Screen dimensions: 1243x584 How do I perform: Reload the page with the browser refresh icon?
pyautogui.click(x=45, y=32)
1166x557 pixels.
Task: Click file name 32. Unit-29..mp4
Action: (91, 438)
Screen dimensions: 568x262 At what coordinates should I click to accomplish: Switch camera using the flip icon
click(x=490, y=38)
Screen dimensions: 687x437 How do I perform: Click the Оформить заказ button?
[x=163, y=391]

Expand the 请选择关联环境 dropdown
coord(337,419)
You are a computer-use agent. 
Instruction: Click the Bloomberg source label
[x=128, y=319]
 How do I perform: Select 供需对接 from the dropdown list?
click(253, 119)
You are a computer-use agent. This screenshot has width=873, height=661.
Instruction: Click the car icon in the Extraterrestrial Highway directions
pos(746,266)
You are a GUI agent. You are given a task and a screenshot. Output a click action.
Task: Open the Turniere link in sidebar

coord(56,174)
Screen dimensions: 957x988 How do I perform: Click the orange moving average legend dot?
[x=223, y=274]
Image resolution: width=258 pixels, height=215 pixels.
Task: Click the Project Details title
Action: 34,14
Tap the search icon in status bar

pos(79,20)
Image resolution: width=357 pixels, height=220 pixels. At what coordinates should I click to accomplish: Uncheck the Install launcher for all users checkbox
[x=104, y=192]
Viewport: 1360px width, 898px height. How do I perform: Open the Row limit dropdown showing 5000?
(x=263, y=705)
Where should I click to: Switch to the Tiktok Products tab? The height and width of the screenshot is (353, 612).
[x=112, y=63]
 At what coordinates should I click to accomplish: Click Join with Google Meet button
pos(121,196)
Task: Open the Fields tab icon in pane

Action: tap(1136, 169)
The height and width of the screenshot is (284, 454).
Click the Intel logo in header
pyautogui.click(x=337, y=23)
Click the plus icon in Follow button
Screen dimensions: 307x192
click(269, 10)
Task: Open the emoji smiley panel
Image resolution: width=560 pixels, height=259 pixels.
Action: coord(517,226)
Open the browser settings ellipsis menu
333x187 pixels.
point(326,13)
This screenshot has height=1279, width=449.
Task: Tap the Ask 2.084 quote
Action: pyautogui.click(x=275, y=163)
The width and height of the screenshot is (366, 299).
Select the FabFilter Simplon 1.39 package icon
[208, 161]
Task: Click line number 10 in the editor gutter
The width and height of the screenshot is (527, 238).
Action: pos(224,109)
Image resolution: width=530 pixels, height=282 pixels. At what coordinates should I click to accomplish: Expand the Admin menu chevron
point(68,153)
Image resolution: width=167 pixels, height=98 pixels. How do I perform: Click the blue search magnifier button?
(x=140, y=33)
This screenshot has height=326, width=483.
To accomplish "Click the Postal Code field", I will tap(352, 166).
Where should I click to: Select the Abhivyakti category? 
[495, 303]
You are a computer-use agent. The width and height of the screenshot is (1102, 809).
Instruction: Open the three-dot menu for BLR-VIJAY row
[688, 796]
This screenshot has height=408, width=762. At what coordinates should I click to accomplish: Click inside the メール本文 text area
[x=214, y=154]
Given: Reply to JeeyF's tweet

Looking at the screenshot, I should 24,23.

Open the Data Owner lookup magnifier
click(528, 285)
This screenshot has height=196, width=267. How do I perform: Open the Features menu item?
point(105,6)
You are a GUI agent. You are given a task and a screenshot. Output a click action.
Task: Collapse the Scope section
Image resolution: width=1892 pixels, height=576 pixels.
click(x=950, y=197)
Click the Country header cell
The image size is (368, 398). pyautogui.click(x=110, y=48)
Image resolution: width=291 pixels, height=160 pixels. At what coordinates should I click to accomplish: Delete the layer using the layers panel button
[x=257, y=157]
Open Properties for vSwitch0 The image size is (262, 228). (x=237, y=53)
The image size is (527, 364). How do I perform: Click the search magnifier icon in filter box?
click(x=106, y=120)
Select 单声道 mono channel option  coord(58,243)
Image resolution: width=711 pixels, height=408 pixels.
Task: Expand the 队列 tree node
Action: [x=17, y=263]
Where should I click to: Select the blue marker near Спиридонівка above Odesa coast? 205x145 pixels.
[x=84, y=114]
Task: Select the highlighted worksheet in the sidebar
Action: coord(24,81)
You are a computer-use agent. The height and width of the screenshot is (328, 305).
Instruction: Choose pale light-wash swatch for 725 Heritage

————

◆ **Task**: All lines carrying the word "agent" must be copied from the data above.

◆ **Finished exercise**:
You are a computer-use agent. 
You are a computer-use agent. This screenshot has width=873, height=661.
You are a GUI agent. You are given a task and a screenshot. Output a click action.
You are a computer-use agent. The width and height of the screenshot is (1102, 809).
You are a GUI agent. You are given a task and a screenshot. Output a click action.
You are a computer-use agent. The height and width of the screenshot is (328, 305).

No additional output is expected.